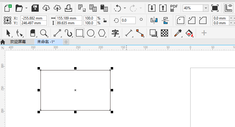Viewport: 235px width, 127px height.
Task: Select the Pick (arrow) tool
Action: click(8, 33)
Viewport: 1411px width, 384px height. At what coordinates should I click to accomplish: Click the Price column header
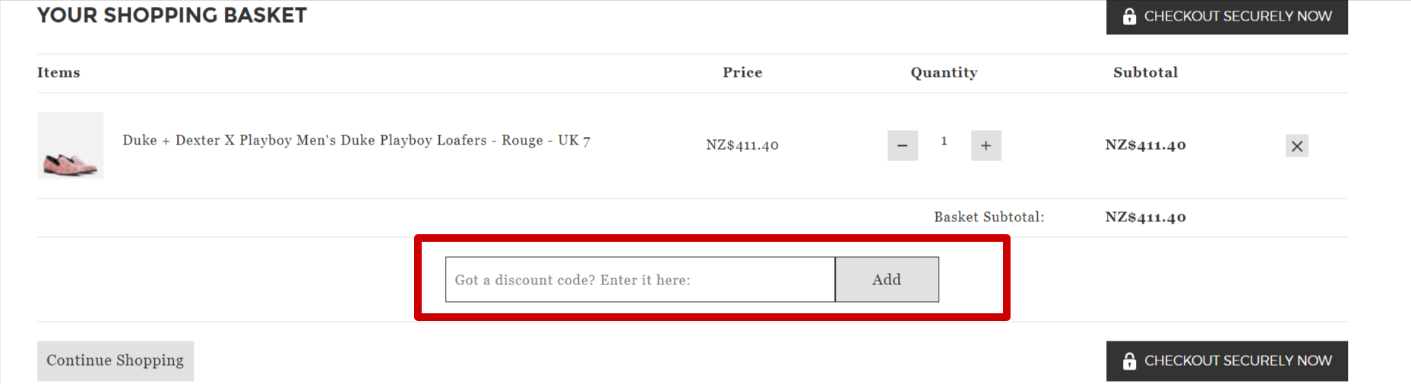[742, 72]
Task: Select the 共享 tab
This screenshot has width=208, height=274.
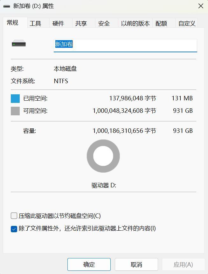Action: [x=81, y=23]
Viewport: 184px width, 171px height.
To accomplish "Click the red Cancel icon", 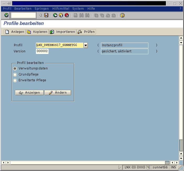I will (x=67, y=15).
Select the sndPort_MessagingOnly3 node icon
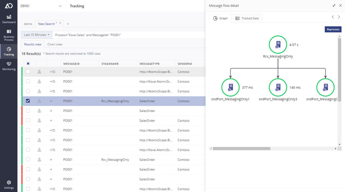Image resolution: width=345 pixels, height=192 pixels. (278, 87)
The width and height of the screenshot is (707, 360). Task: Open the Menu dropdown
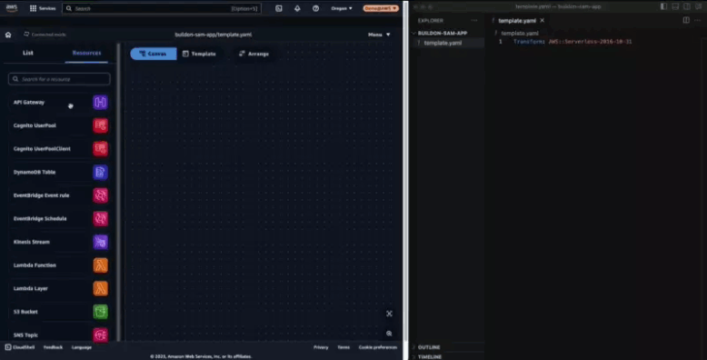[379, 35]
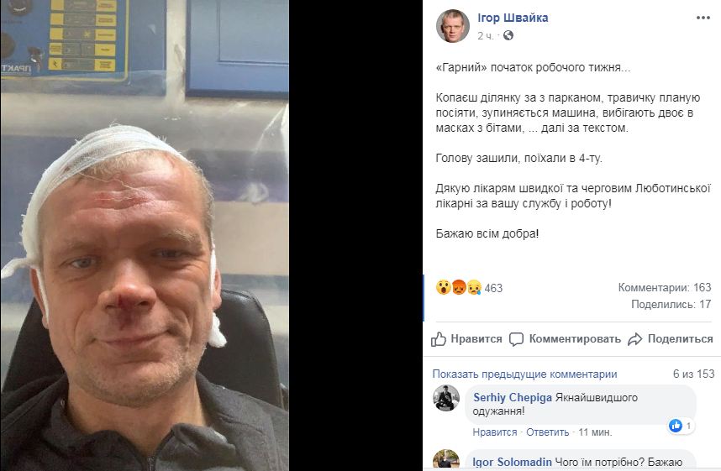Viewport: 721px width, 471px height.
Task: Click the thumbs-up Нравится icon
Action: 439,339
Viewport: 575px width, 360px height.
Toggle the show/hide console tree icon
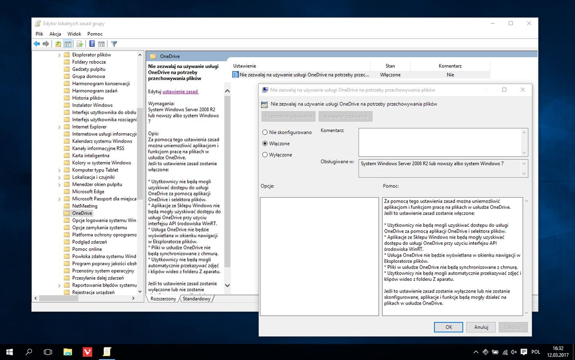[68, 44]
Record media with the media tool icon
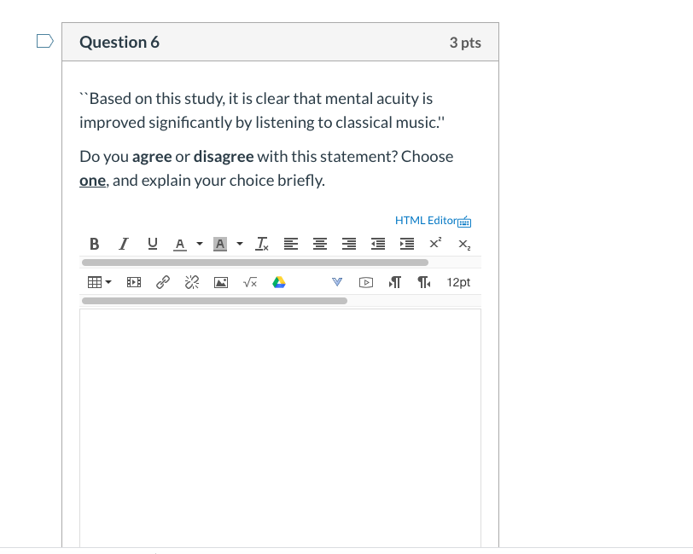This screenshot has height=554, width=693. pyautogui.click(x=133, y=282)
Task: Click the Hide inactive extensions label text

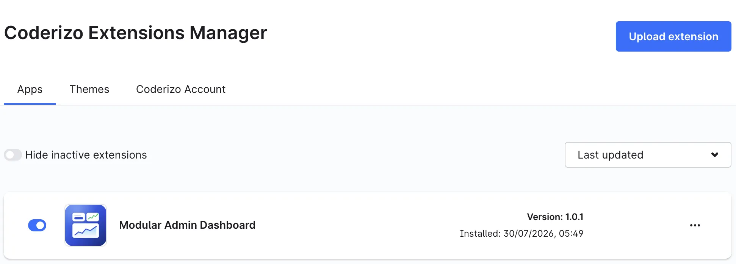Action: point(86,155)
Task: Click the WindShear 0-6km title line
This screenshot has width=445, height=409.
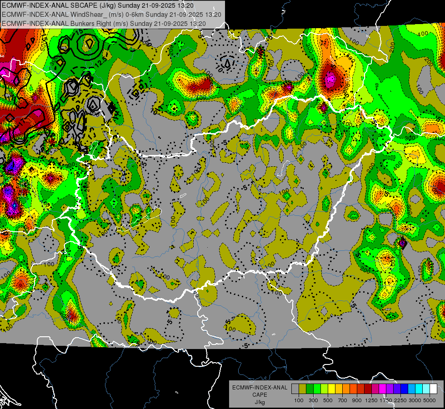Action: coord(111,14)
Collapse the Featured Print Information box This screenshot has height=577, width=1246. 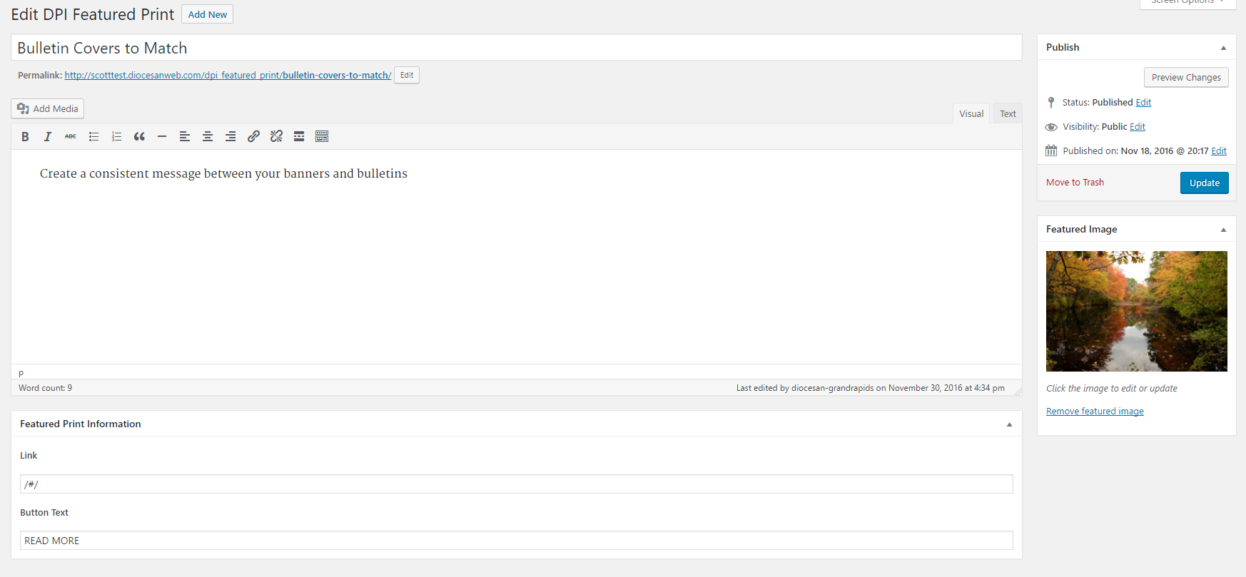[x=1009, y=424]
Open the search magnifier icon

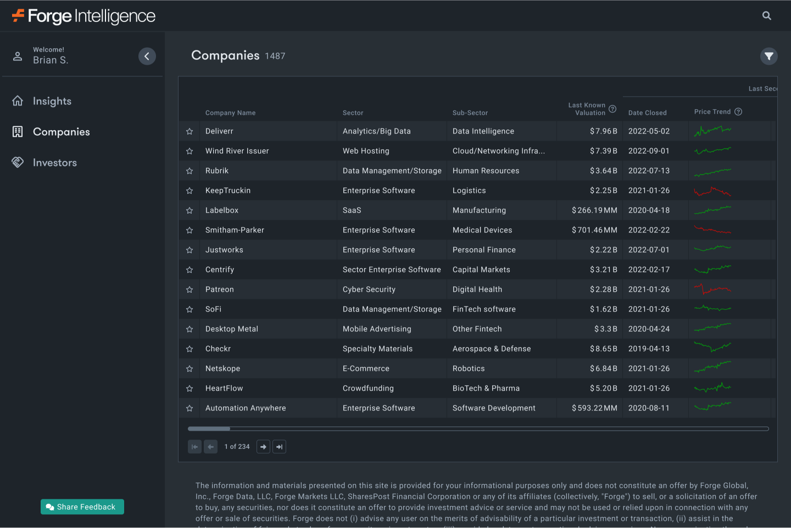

- - - - -

- _What you need to do_
In the data above, find the line containing "Viewport: 575px width, 360px height." and the line containing "Task: Click the WindShear 0-6km title line". Repeat those two lines and everything between them exactly, minus the pictures.

- _Output below_
Viewport: 575px width, 360px height.
Toggle the show/hide console tree icon
[68, 44]
Record media with the media tool icon
This screenshot has height=554, width=693. pyautogui.click(x=133, y=282)
Task: Click the Hide inactive extensions label text

Action: point(86,155)
Task: Click the WindShear 0-6km title line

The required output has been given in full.